Дуло оружия опустилось. Я видел, что он дрожит. Если я сейчас не допущу никакой ошибки, то я на правильном пути. Я медленно встал, избегая резких движений. С напряженными до предела нервами я подошел к нему и протянул руку к револьверу. Он не оказал никакого сопротивления. Я взял у него револьвер, и положил на стол. Потом, все также спокойно, я направился к двери и включил свет.
Позеленевший Тони казался совершенно ошеломленным.
— Отдай мне это ожерелье, — приказал я.
Он сразу послушался. Я взял драгоценность и сунул ее в карман, потом с улыбкой сказал:
— Я тебе не враг, Тони, и хочу, чтобы ты это понял. Но, думаю, ты согласен, что твое поведение по меньшей мере выглядит довольно странным? Что ты хотел с этим сделать?
Он понемногу приходил в себя. Я понял, что действовал достаточно быстро. Несколькими секундами позднее он вне всякого сомнения оказал бы яростное сопротивление.
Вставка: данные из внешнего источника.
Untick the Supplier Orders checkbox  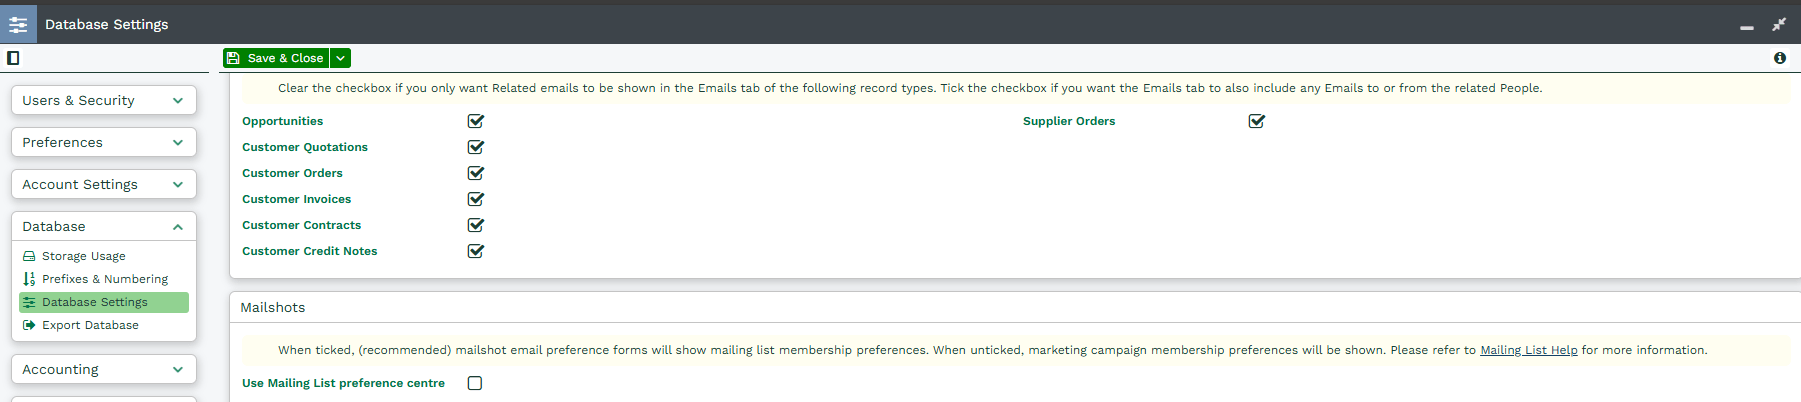(x=1257, y=121)
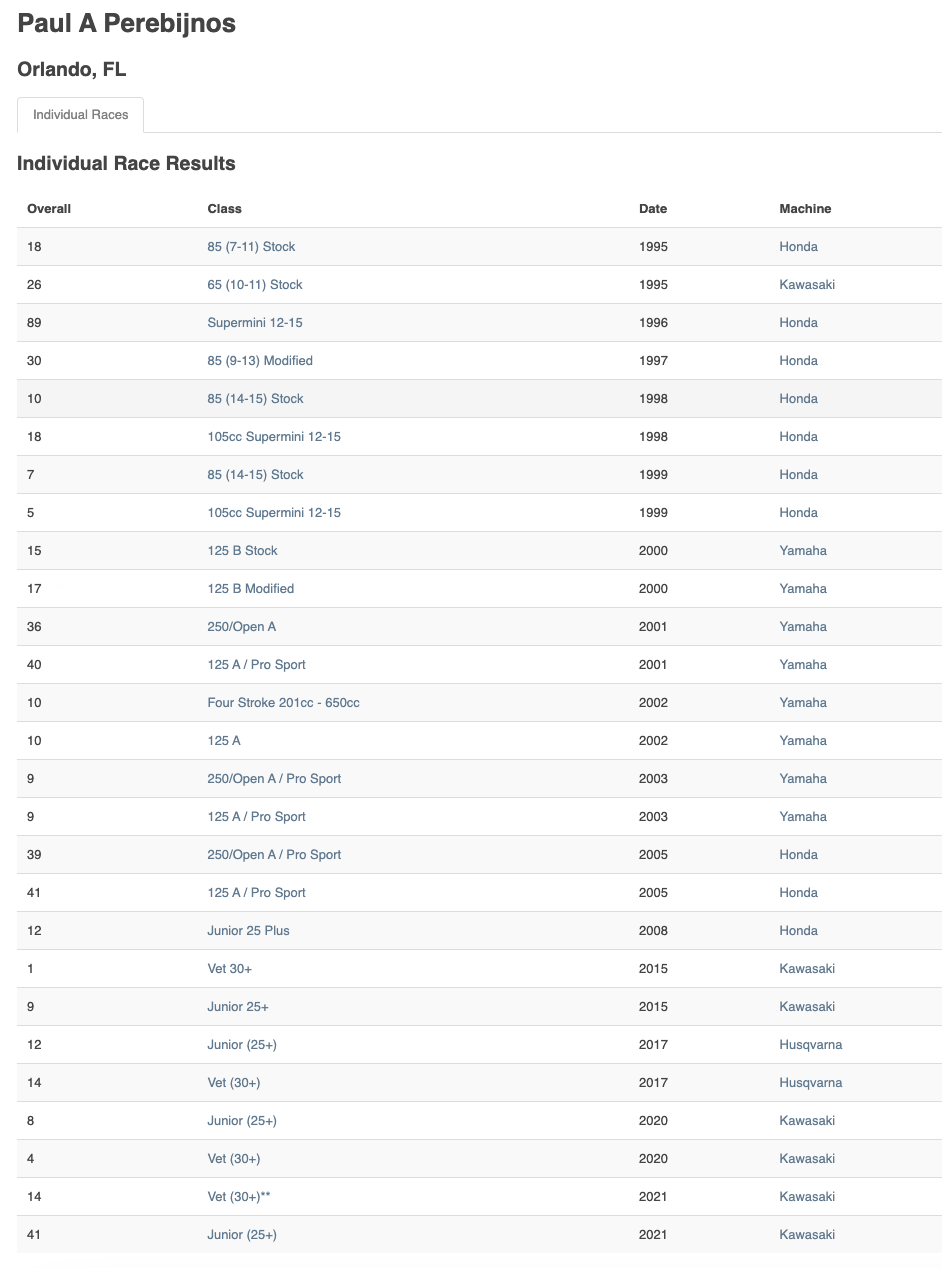Open the Junior 25+ class link from 2015
The height and width of the screenshot is (1268, 942).
[237, 1006]
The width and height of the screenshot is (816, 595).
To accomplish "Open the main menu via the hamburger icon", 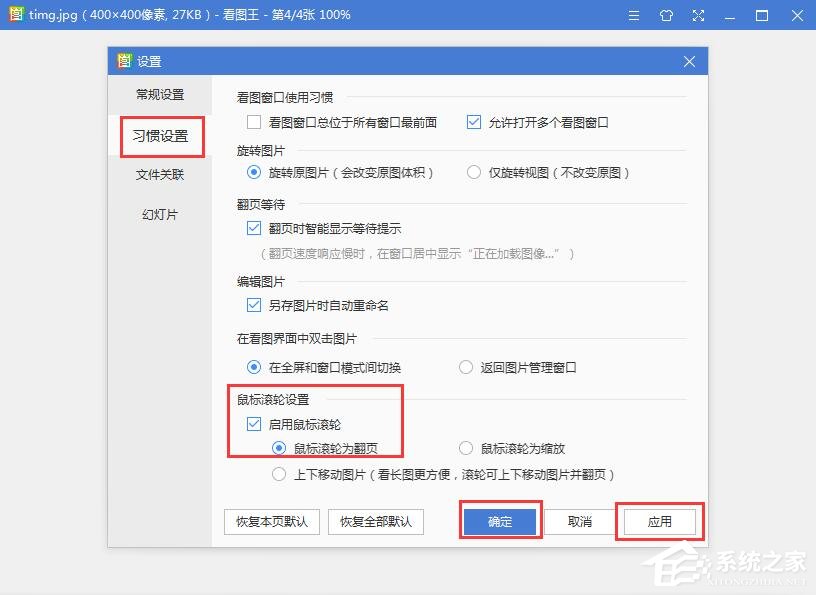I will (x=636, y=14).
Лицо его перекосилось, и он ответил истерично:
— Я скажу моему отцу, что вы пришли в его кабинет в три часа утра.
Я расхохотался.
— Если ты скажешь ему это, ты вынужден будешь ему объяснить и все остальное. Я друг твоего отца, Тони, и он доверяет мне… Что ты хотел сделать с этим колье.
— Это вас совершенно не касается! — завопил он.
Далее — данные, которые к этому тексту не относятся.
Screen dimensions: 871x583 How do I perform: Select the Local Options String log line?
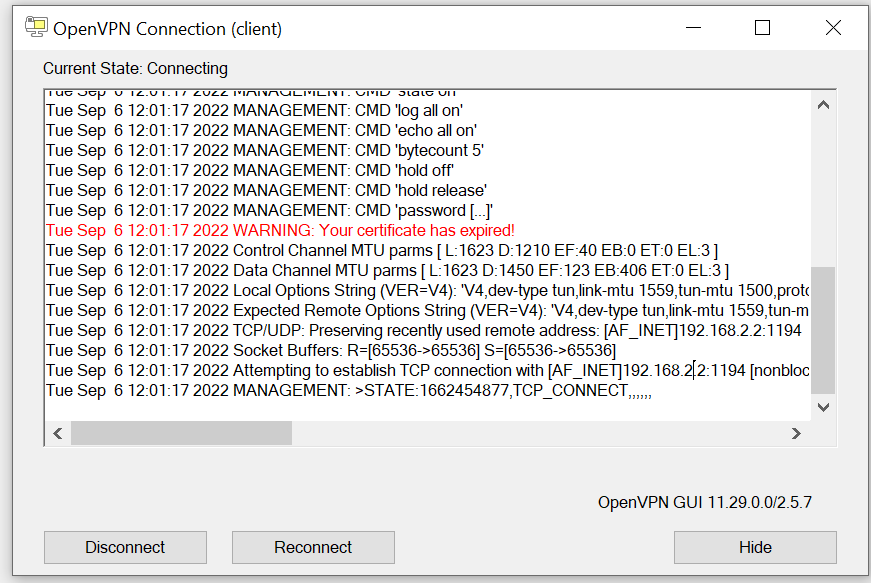(300, 290)
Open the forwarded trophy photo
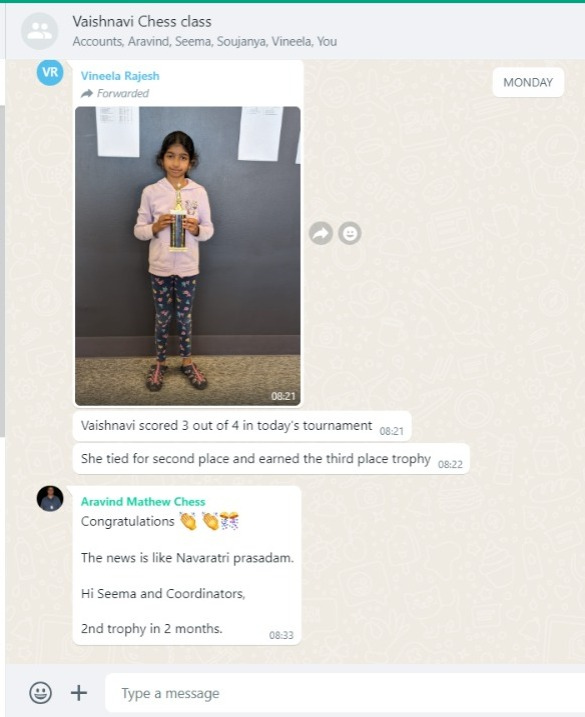Image resolution: width=585 pixels, height=717 pixels. (188, 256)
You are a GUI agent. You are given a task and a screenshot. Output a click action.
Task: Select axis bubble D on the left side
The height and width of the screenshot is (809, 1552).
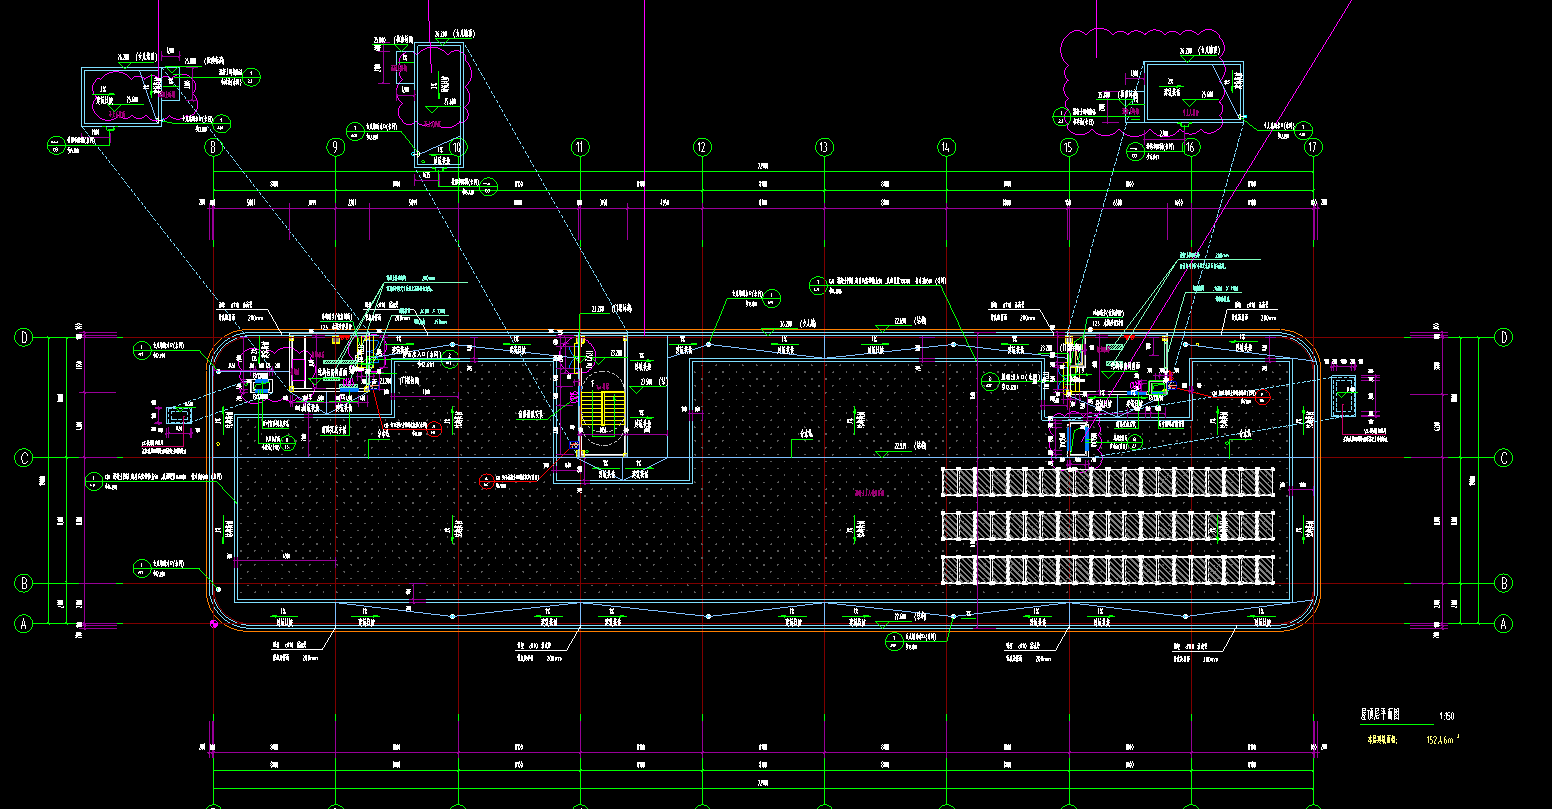point(24,337)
Я сделал предостерегающий знак рукой.
— Не кричи так, ты же разбудишь свою мать. Скажи мне лучше, что ты собирался сделать с этим колье, и мы, может быть, договоримся.
Он как-то сразу сник, и это было совершенно неожиданно. Плечи опустились, подбородок упал на грудь. Очень быстро он начал объяснять:
— Я хотел уехать отсюда вместе с Полли… Моя мать не давала мне денег и потому…
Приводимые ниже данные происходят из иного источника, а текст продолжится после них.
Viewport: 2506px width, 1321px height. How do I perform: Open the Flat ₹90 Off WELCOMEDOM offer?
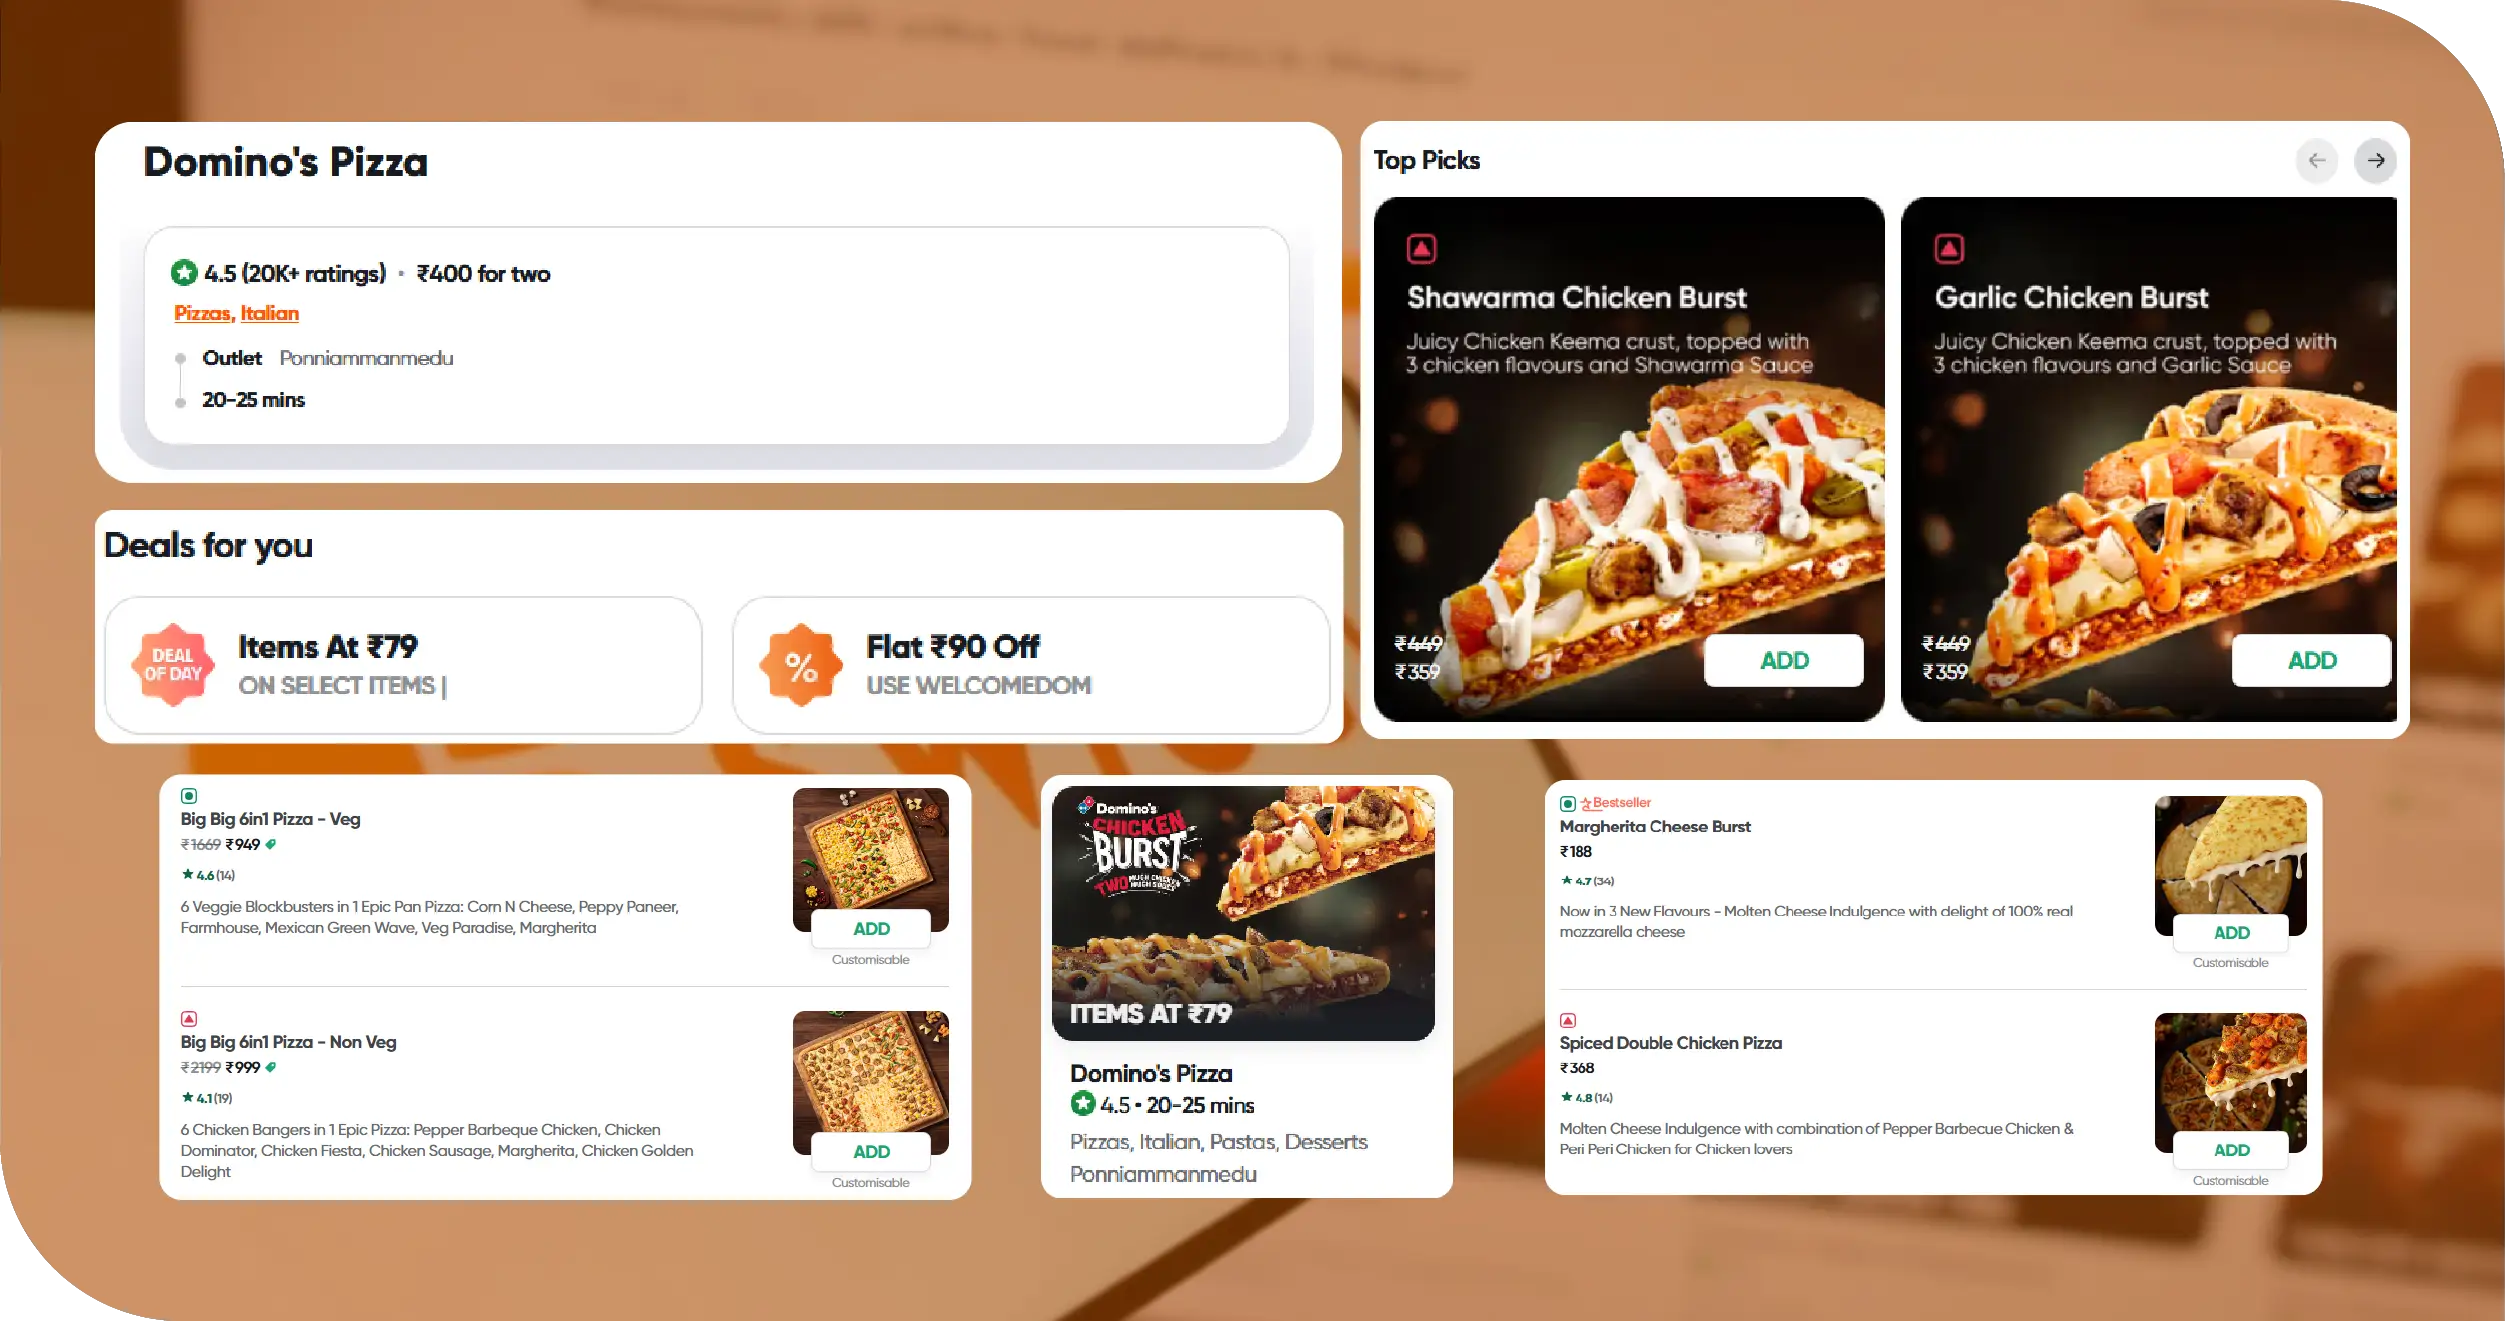tap(1031, 666)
Он замолчал, и его лицо залилось краской. Я решил продолжить за него:
— И ты унес бы это ожерелье с целью продать его. А ты разве не знаешь, что это называется кражей?
Он одарил меня презрительным взглядом.
— Кража у собственных родителей не наказуется.
У него был очень самоуверенный вид. Я терпеливо продолжал:
— Это, конечно, верно… Ты не можешь быть наказан за это, но тем не менее твой отец имеет право поместить тебя в исправительный дом. Ты должен бы знать это.
Он явно искал ответа. Но тут мои лопатки начали ощущать чье-то присутствие за моей спиной.
Я быстро сделал два шага назад и в сторону и наполовину повернулся к полуоткрытой двери. Несколько секунд прошло в напряженном молчании, потом красивая белая рука толкнула дверь и на пороге комнаты появилась Роза Дулич в ночной рубашке.
— Что это вы тут делаете?
Ее голос был веселым, а в глазах светилось любопытство и какая-то затаенная насмешка. Я обрел свой обычный апломб и спокойно солгал:
— Мы вот тут с Тони спорим на политические темы, так как нам не спится. А встретились мы совершенно случайно.